Our customers rely on us to help them navigate the complexities of the increasingly competitive cloud wars. Should they use Amazon Web Services (AWS)? Google Cloud Platform (GCP)? Microsoft Azure? How should they tune their workload for different offerings? Which is more reliable?
We are committed to building a cloud neutral product, and we run test clusters on all three leading US cloud providers. As we were testing features for our 2.1 release, we noticed something interesting: AWS offered 40% greater throughput than GCP.
We were curious as to why AWS offered such a stark difference in throughput, and set out to test the performance of GCP and AWS in more detail. Ultimately, we compared the two platforms on TPC-C performance (e.g., throughput and latency), CPU, Network, I/O, and cost.
This inspired what has become the 2018 Cloud Report.
Our conclusion?
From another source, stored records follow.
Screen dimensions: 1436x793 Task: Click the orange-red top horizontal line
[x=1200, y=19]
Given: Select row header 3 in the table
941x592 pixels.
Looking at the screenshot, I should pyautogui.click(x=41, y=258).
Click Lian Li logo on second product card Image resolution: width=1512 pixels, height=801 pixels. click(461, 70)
AWS outperforms Google on nearly every criteria we tested — including cost.
Note: We did not test Microsoft Azure due to bandwidth constraints but plan to do so in the near future.
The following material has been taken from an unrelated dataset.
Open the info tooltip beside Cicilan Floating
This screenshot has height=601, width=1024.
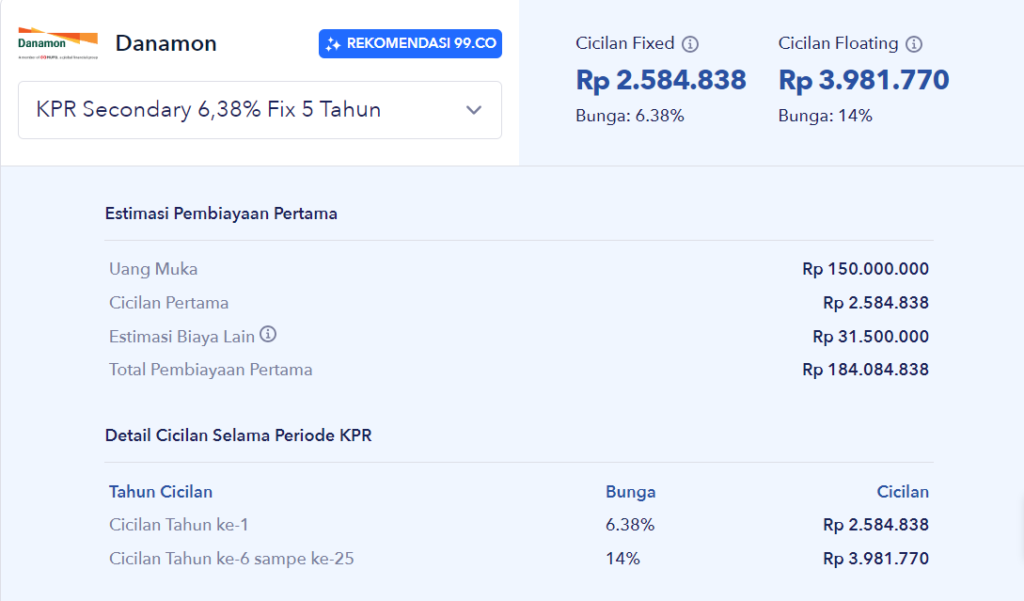pos(916,43)
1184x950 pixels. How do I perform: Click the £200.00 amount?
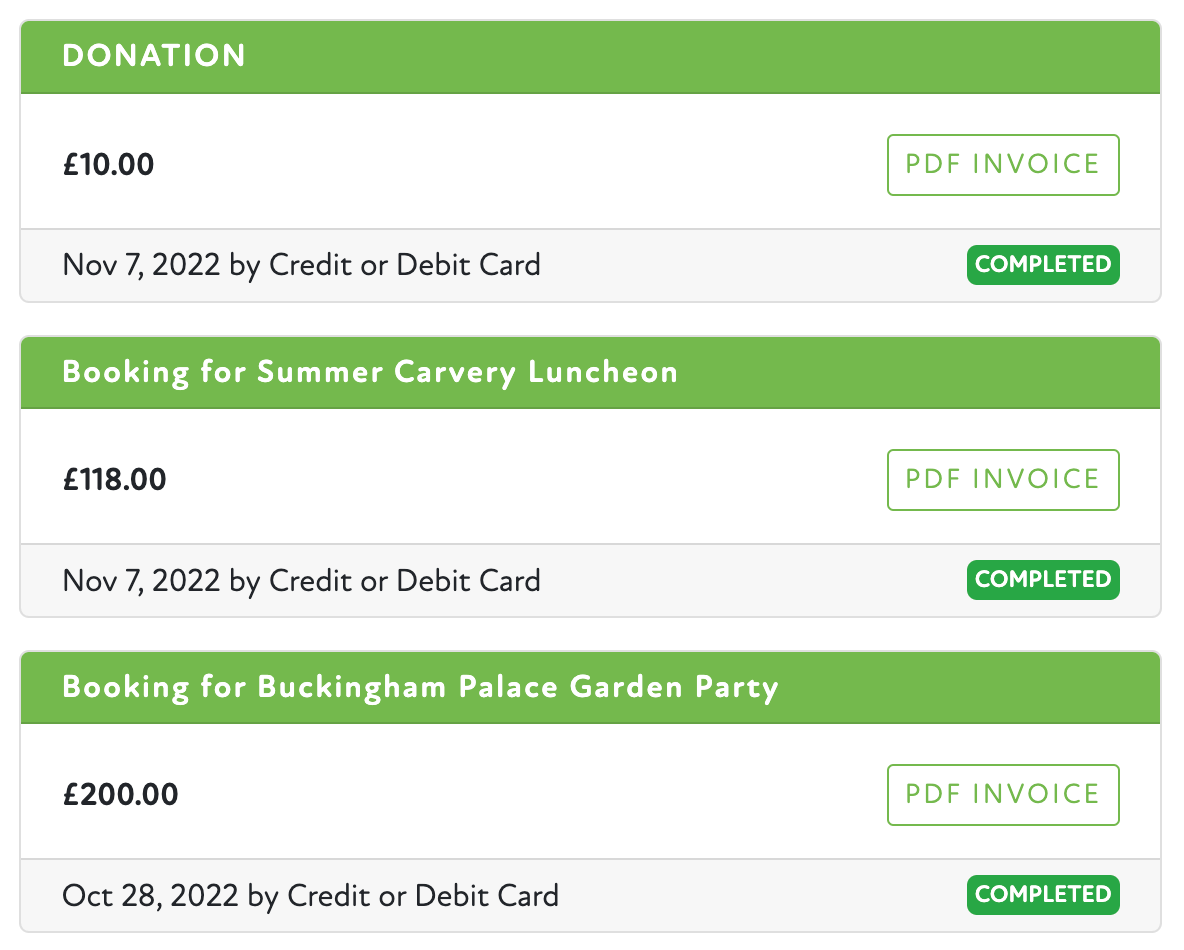click(120, 795)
GCP has a variety of instance types (including standard and high CPU) but we focused on the n1-standard-16 machine with Intel Xeon Scalable Processor (Skylake) in the us-east region. We were familiar with this instance type as we used it to conduct our previous performance benchmarking.
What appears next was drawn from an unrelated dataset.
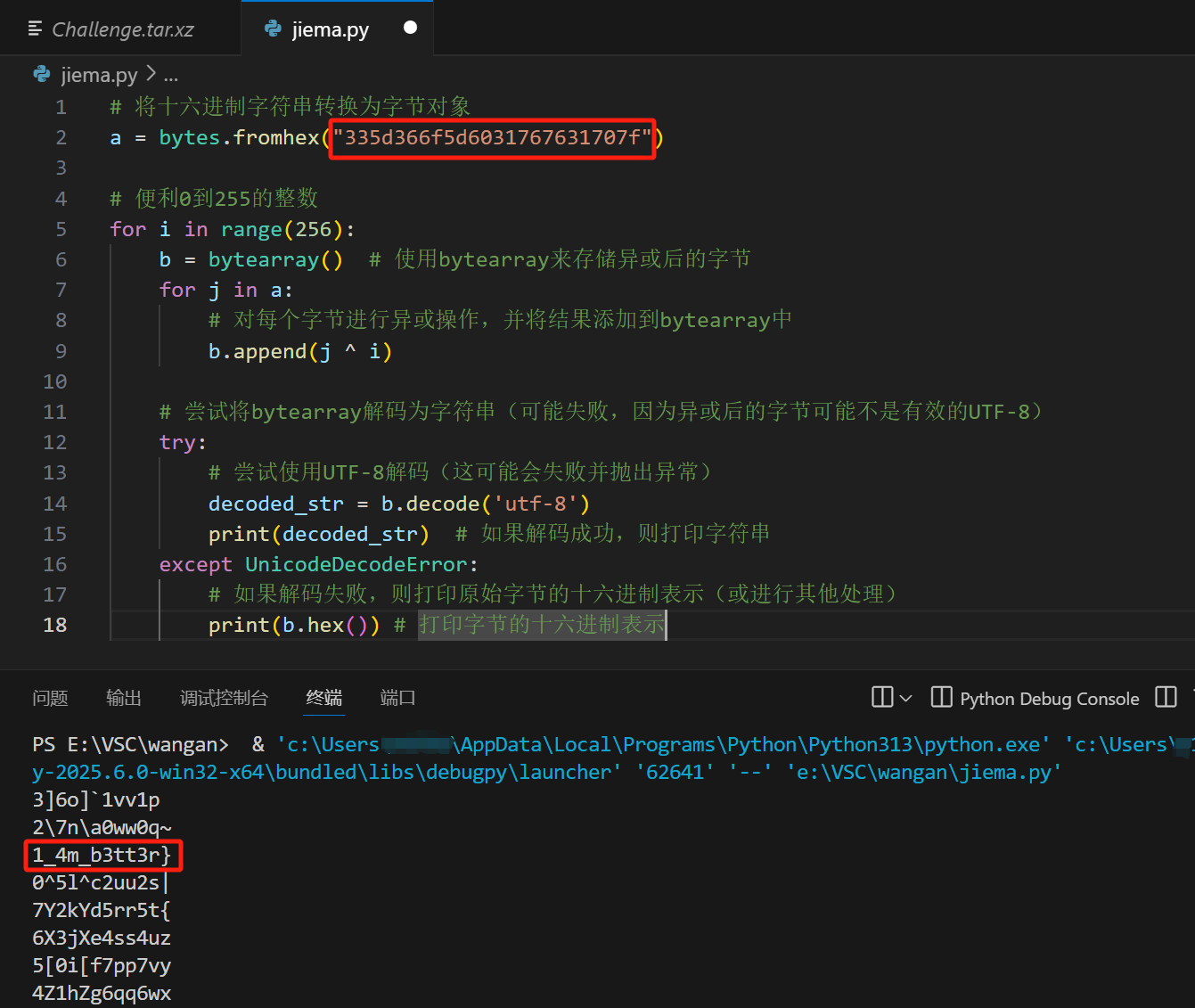Open the 端口 (Ports) panel tab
A similar configuration isn’t quite as trivial as it sounds for AWS. AWS has more flavors of instances than Google. It has the standard high cpu and general instances. We chose the latest compute-optimized AWS instance type, c5d.4xlarge instances, to match n1-standard-16, because they both have 16 cpus and SSDs (although AWS only offers 32 gb of ram as compared to 60 gb of ram on GCP) within the us-east-2 region.
We designed our experiment to first tease out whether or not AWS and GCP performance differed on a simulated customer workload. We started with a customer workload (and not micro-benchmarks) because it most directly simulates real-world customer behavior.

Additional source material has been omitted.